Lectures, learning, leadership, LOs LO19830

Fri, 13 Nov 1998 11:01:38 EST

Replying to LO19799 --

Greetings, At.

Thank you for your commentary on my remarks on lectures and sermons. I
would like to comment on your remarks.

> It is not the mode of delivery (lecture or sermon) which cause this range
> of responses, but the differences between the mental models of the speaker
> and listeners:- forced indoctrination vs spontaneous dialogue, closed
> judgements vs open questioning, rigid orthodoxy vs moderate counseling,
> etc.

You are factually in error here. There are those who reject the lecture
and the sermons a priori, as "modes of delivery".

Your own lectures, At: do you begin with fixed opinions subject to
revision, or with a system already fixed and in place?

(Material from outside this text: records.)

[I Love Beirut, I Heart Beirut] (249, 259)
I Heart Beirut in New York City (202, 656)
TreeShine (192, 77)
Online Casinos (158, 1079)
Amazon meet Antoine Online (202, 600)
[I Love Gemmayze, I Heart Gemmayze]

For example, are
you really open to the possibility that your "7 essentialities" are
neither seven nor essential--or is this mental model of yours a rigid
orthodoxy immune to modification, a set of immutable categories that are
as timeless as that other numbered set, the 10 commandments?

> >"The sage on stage," the critique goes, should be
> >replaced by the "facilitator," the "guide by the side."
> The same spread exists here from spell bound through sleep bound to war
> bound. Fortunately, more facilitators are aware of the differences in
> mental models and their consequences.

How do you know this, At? How do you know that around the world more
facilitators are aware of the differences in mental models and their
consequences? Can you really have evidence for this judgment? Are you not
making a baseless judgment here of the kind you criticize in others?

> It is my task to help people to develop within themselves the power to
> change.

It is also my task, and the task of all of us here who see themselves as
knowledge workers and this as a learning organization. You do not have a
task that is in any way different from mine.

So: my problem is this:

How do I help you to change?

How do I help you to see that your essentialities, your theology, all that
you teach here are mental models that you have constructed with language,
language you have woven together out of the stuff of your life experiences
and the language of others you have absorbed and rewoven?

How do I help you to see that you like so many everywhere live in the
mental models of your own construction: that your mental models are no
more "true" and immune to the critique of dialog than any others?

Here, for example, is a piece of your mental model:

> Why is this happening? I will refrain from drawing a rich picture. I will
> make only two marks. Generally and fundamentally, it is because of two
> interwined paths, the one leading to eternal life and the other to eternal
> death. Specifically, it is because the leadership of teachers are slowly
> deteriorating. >>

How do I help you to see that this is a mental model, a "judgment," not a
picture of timeless truth, a belief that is not "reasonable," in which
case it could be falsified, but a statement of religious faith which is
immune to dialog, a mental model to which you cling and will continue to
hold because of the comfort it brings?

Next I want to help you to see a technique you often use here which I
think quite deceptive, and quite dangerous:

> >Premise:
> >
> >A "discipline" is a "community of discourse": a way
> >of looking at the world through the lens of a specialized
> >rhetoric, a vocabulary.
> The Romans first used the word "disciplinum" to refer to the method of
> drilling people to the obedience and subjection of an appointed ruler to
> make them accepting the ruler as leader. The "disciplinum" was one of many
> methods which the Romans used in their clever strategy of "rule by
> parting"="divisio". They refered to this strategy is the one "belonging to
> the gods"="divinus".
> A modern description of this process would be "apartheid". The vocabulary
> of each discipline concerns only a PART of reality. Reality which has no
> division, had been cut APART to rule over it. The ideology of APARTheid is
> used to keep these pieces APART. One outcome of this ideology, two
> millenia later, was the policy of "racial apartheid" (1948-1992) in South
> Africa.
> But there are also many other outcomes which still exist today. One of
> them is "academical apartheid".

What you have done here is something you do well and often. By a process
of linguistic sleight of hand you have mangaged to assert that the
disciplines that undergird our civilization: the natural sciences, the
human sciences, such disciplines as grammar and rhetoric and geometry and
physics. . .are equivalent to racial apartheid.

Really bad stuff, At, and you should not be encouraged to think this way,
no matter how gently you do this kind of manipulation.

> Although the messages may appear to some people to be a
> monologue, I am ready for every sentence in them to develop into a
> dialogue. I hope sincerely that by my writings I can stimulate our
> dialogue on this LOList and our dialogue among humankind. >>

If this so, At, Rick will allow this message to be printed, and we will
have a dialog.

> Yes, I am involved in one and only one competition. It is
> the competition between the two interwined paths, the one leading to
> eternal life and the other to eternal death.
> No, I do not have or want a following. Those on the path to eternal life
> have only leader -- the one who walked it first.
> yes, the lecture as with any other method of teaching outlives its critics
> when it serves humankind to get and proceed on the path leading to eternal
> life.

What you are able to do, among other things, At, is to find ways to avoid
Rick's ending of the discussion of Christianity: what you have said above
is, to non Christians, offensive as well as untrue.